This protocol automates a repeated calculation performed on a predefined data set of systems and calculates the statistics over the set. The data set is described by a YAML file containing the definition of the systems, general setup of the calculations to be performed (most importantly the protocol to be applied to each item) and reference values. Some data sets are provided with Cuby, user-defined data sets can be specified by providing a valid path to a yaml file instead of the name of the predefined data set.
The entries in the data sets can be divided into groups and individually tagged. Only part of the dataset can be calulated, the selection is defined by keywords dataset_select_... and dataset_skip_....
The individual calculations can be executed in parallel to reduce the overall time.
The R160x6 data set contained wrong reference values, and it was withdrawn from Cuby until the issue is fixed.
By default, Cuby contains following data sets:
New, large data sets from the Non-Covalent Interactions Atlas project.

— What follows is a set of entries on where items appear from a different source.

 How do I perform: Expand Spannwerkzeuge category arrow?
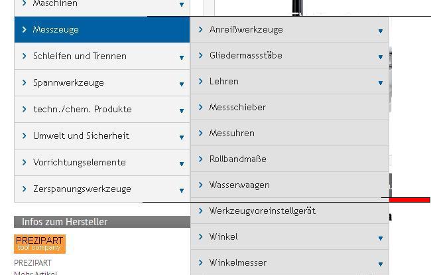click(181, 84)
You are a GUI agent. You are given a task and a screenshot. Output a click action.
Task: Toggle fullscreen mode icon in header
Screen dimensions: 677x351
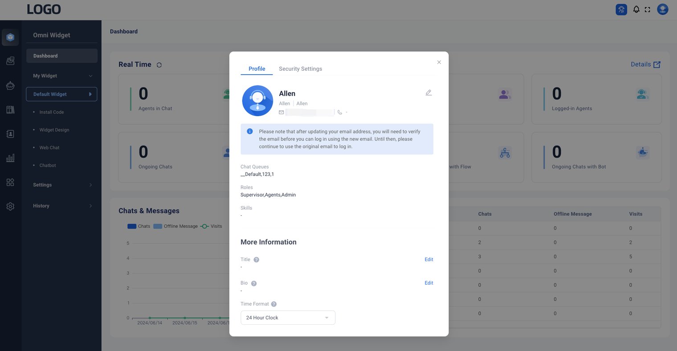(648, 9)
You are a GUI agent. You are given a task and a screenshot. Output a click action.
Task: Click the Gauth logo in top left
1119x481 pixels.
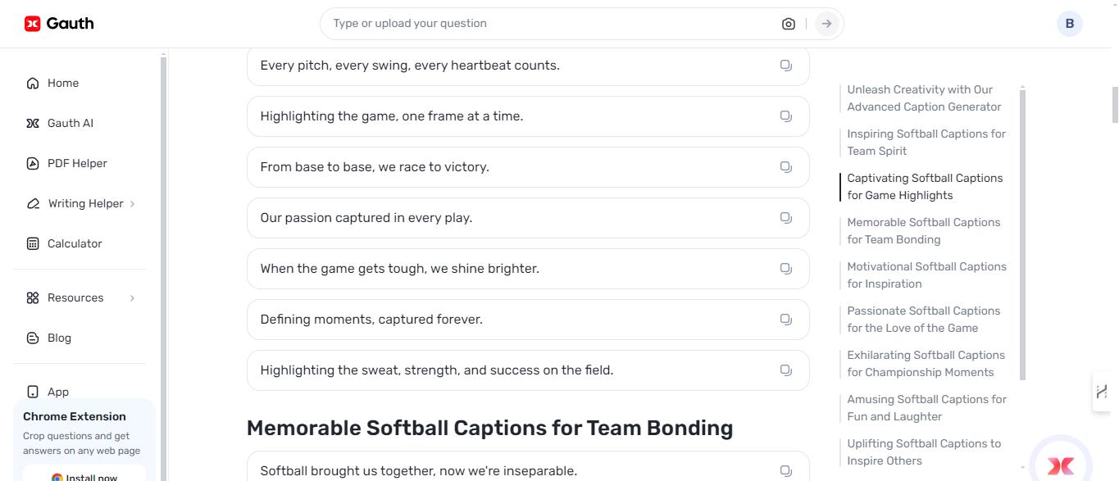click(58, 23)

The GMTKN55 collection of data sets by S. Grimme is available in Cuby. The original data were converted automatically to the format Cuby uses; as a result the data sets miss some fancy features such as nice names of the systems. The conversion was validated bu comparing calculations in Cuby to the the DFT results from the original paper, and in all data sets no or negligible difference was observed.
Calculation setup: All the entries in the GMTKN55 (and GMTKN30 listed below) (and GMTKN30 listed below) are calculated using the reaction protocol. Because of this, the calculation setup must be provided in a separate block in the input named 'calculation' rather than at root level. Here is an example:
job: dataset
dataset: GMTKN_PCONF
calculation:
job: energy
interface: mopac
method: pm6
Although superseeded by GMTKN55, the GMTKN30 data sets are also kept in Cuby for backward compatibility. These were previously named just GMTKN. Please note that data sets with the same name may use different reference data in GMTKN30 and GMTKN55. The dsata sets were validsated agains against the original DFT results by Grimme (with exception of G21EA and WATER27 for which the published data were calculated in a modified basis set). Only in the SIE11 data set, there is one point (the last entry) where our result does not agree with Grimme's DFT data (but is closer to the reference).
The data set definition file may contain additional sets of reference values such as energies calculated with other methods or e.g. results of an energy decomposition. This may include later, more accurate recalculations of the benchmark values – the main reference comes from the original publication where the data set was introduced (unless explicitly noted). These additional data are not covered in the documentation yet but can be found in the data set files.
To use the alternative refence data, use the keyword dataset_reference.
Use an existing data set file (located in cuby4/data/datasets) as a template. The file can be located anywhere, just provide a valid path to it in the dataset keyword. The default data sets use geometries from cuby's library but files can be used as well, the record 'geometry' in the data set file is treated the same as the geometry keyword.
A simple data set calculation can be run just on a bunch of geometry files by setting the dataset keyword to value 'from_files'. Here is an example:
job: dataset
dataset: from_files
# Selection of geometry files to be used, shell wildcards allowed
dataset_from_files: "*.xyz"
# What protocol to use for the items
dataset_from_files_job: energy
# Optionally, reference energies can be read from a table
dataset_from_files_reference: "energies.txt"
interface: mopac
method: pm6